# Your task
The response should be an exact repetition of all the entries.
Exercise material START
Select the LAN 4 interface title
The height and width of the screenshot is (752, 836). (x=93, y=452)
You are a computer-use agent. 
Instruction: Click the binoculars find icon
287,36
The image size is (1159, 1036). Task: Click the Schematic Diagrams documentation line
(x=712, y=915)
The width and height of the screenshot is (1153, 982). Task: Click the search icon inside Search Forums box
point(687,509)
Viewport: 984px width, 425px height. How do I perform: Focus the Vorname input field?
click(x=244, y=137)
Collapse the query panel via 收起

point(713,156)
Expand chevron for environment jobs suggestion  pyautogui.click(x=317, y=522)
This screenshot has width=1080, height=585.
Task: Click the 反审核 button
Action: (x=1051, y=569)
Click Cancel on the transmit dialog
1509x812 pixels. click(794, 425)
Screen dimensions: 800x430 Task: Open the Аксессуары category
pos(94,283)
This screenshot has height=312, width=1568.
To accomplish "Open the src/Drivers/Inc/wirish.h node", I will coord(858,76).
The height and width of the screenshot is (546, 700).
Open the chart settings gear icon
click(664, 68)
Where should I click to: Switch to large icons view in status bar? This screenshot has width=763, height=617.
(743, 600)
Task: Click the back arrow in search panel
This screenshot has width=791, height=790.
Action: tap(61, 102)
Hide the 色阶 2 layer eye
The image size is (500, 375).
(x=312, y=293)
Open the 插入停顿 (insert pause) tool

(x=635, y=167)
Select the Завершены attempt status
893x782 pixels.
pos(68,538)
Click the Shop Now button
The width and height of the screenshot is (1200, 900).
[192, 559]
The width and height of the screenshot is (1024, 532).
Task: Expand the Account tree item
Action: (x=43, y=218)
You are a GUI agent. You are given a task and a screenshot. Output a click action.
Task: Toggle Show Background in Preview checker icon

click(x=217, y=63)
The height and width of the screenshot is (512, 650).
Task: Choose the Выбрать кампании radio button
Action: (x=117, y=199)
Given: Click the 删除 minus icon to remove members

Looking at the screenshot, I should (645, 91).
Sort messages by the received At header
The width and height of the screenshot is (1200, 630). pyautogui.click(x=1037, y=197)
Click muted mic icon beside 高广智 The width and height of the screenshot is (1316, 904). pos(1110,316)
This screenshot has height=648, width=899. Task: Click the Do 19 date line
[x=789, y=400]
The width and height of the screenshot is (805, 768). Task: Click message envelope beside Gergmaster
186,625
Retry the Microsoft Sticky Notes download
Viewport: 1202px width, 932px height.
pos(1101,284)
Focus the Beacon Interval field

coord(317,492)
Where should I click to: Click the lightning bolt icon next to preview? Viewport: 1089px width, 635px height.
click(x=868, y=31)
Exercise material END
# Output of the exercise
Select the LAN 4 interface title
The height and width of the screenshot is (752, 836). (x=93, y=452)
You are a computer-use agent. 
Instruction: Click the binoculars find icon
287,36
The image size is (1159, 1036). Task: Click the Schematic Diagrams documentation line
(x=712, y=915)
The width and height of the screenshot is (1153, 982). Task: Click the search icon inside Search Forums box
point(687,509)
Viewport: 984px width, 425px height. How do I perform: Focus the Vorname input field?
click(x=244, y=137)
Collapse the query panel via 收起

point(713,156)
Expand chevron for environment jobs suggestion  pyautogui.click(x=317, y=522)
This screenshot has width=1080, height=585.
Task: Click the 反审核 button
Action: (x=1051, y=569)
Click Cancel on the transmit dialog
1509x812 pixels. click(794, 425)
Screen dimensions: 800x430 Task: Open the Аксессуары category
pos(94,283)
This screenshot has height=312, width=1568.
To accomplish "Open the src/Drivers/Inc/wirish.h node", I will coord(858,76).
The height and width of the screenshot is (546, 700).
Open the chart settings gear icon
click(664, 68)
Where should I click to: Switch to large icons view in status bar? This screenshot has width=763, height=617.
(743, 600)
Task: Click the back arrow in search panel
This screenshot has width=791, height=790.
Action: tap(61, 102)
Hide the 色阶 2 layer eye
The image size is (500, 375).
(x=312, y=293)
Open the 插入停顿 (insert pause) tool

(x=635, y=167)
Select the Завершены attempt status
893x782 pixels.
pos(68,538)
Click the Shop Now button
The width and height of the screenshot is (1200, 900).
[192, 559]
The width and height of the screenshot is (1024, 532).
Task: Expand the Account tree item
Action: (x=43, y=218)
You are a GUI agent. You are given a task and a screenshot. Output a click action.
Task: Toggle Show Background in Preview checker icon

click(x=217, y=63)
The height and width of the screenshot is (512, 650).
Task: Choose the Выбрать кампании radio button
Action: (x=117, y=199)
Given: Click the 删除 minus icon to remove members

Looking at the screenshot, I should (645, 91).
Sort messages by the received At header
The width and height of the screenshot is (1200, 630). pyautogui.click(x=1037, y=197)
Click muted mic icon beside 高广智 The width and height of the screenshot is (1316, 904). pos(1110,316)
This screenshot has height=648, width=899. Task: Click the Do 19 date line
[x=789, y=400]
The width and height of the screenshot is (805, 768). Task: Click message envelope beside Gergmaster
186,625
Retry the Microsoft Sticky Notes download
Viewport: 1202px width, 932px height.
pos(1101,284)
Focus the Beacon Interval field

coord(317,492)
Where should I click to: Click the lightning bolt icon next to preview? Viewport: 1089px width, 635px height.
click(x=868, y=31)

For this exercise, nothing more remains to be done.